نمایشنامه کلاسیک و رنسانس - فصل سوم
Chapter Three: Tragedy and Comedy
Thalia and Melpomene: Zeus’s Daughters
-Comedy is funny; tragedy is sad. Comedy has a happy ending, tragedy an unhappy one.
-The typical ending for comedy is a marriage; the typical ending for tragedy is death.

Aristotle (384 – 322 BC)
-The first great theorist of dramatic arts was Aristotle whose discussion of tragedy in Poetics has dominated critical thought ever since.
Definition of Tragedy:
-A tragedy is the imitation in dramatic form of an action that is serious and complete, with incidents arousing pity and fear wherewith it effects a catharsis of such emotions.
-The language is pleasurable and appropriate.
-The chief characters are noble personages (“better than ourselves”) and the actions they perform are noble actions.
-The plot involves a change in the protagonist’s fortune, in which he usually falls from happiness to misery.
-The protagonist, though not perfect, is hardly a bad person; his misfortunes result not from character deficiencies but rather from what Aristotle calls hamartia (tragic flaw), a criminal act committed in ignorance of some material fact or even for the sake of a greater good.
-A tragic plot has organic unity: the events follow not just after one another but because of one another.
-The best tragic plots involve a reversal (a change from one state of things within the play to its opposite) or a discovery (a change from ignorance to knowledge) or both.

Catharsis: “Purgation” — Emotional Release
-“Tragic Flaw”: some fault of character such as inordinate ambition, quickness to anger, a tendency to jealousy, or overweening pride.
Jealousy: Othello’s Hamartia (Tragic Flaw)

Ambition: Macbeth’s Hamatia (Tragic Flaw)
Tragic Hero:
1. Tragic hero is a man of noble stature. He is not an ordinary man. In Greek and Shakespearean tragedy, he is usually a prince or a king.
2. The tragic hero is good, though not perfect, and his fall results from his committing what Aristotle calls “an act of injustice” (hamatia) either through ignorance or from a conviction.
3. The hero’s downfall is his own fault, the result of his own free choice — not the result of pure accident or someone else’s villainy or some overriding malignant fate.
4. Nevertheless, the hero’s misfortune is not wholly deserved. The punishment exceeds the crime.
5. Yet the tragic fall is not pure loss. Though it may result in the protagonist’s death, it involves, before his death, some increase in awareness, some gain in self-knowledge—“discovery”—a change from ignorance to knowledge.
6. Though it arouses solemn emotions—pity and fear, says Aristotle, but compassion and awe might be better terms—tragedy, when well performed, does not leave its audience in a state of depression.
Macbeth as a Tragic Hero
Comedy:
1.Scornful Comedy: laughing comedy
2.Romantic Comedy: smiling comedy
-Scornful or satiric comedy is the older and probably still the more dominant.
-Where tragedy emphasizes human greatness, comedy delineates human weakness. Where tragedy celebrates human freedom, comedy points up human limitations.
-Because comedy exposes human folly, its function is partly critical and corrective.
-Comedy reveals to us a spectacle of human ridiculousness that it makes us want to avoid.
-Romantic comedy puts its emphasis upon sympathetic rather than ridiculous characters.
-The norms of comedy are primarily social: Where tragedies tend to isolate their protagonists to emphasize their uniqueness, comedies put their protagonists in the midst of a group to emphasize their commonness.

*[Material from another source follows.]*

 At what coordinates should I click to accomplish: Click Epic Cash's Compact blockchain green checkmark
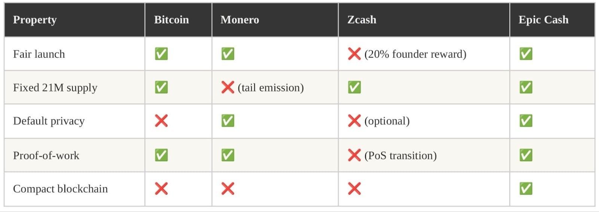(x=526, y=188)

Melodrama: like tragedy attempts to arouse feelings of fear and pity, but it does so ordinarily through cruder means. The conflict is an oversimplified one between good and evil depicted in absolute terms.

Deus ex machina: Rescue by an act of divine intervention.

Farce: More consistently than comedy, is aimed at rousing explosive laughter. But the means are cruder. The conflicts are violent and usually at the physical level.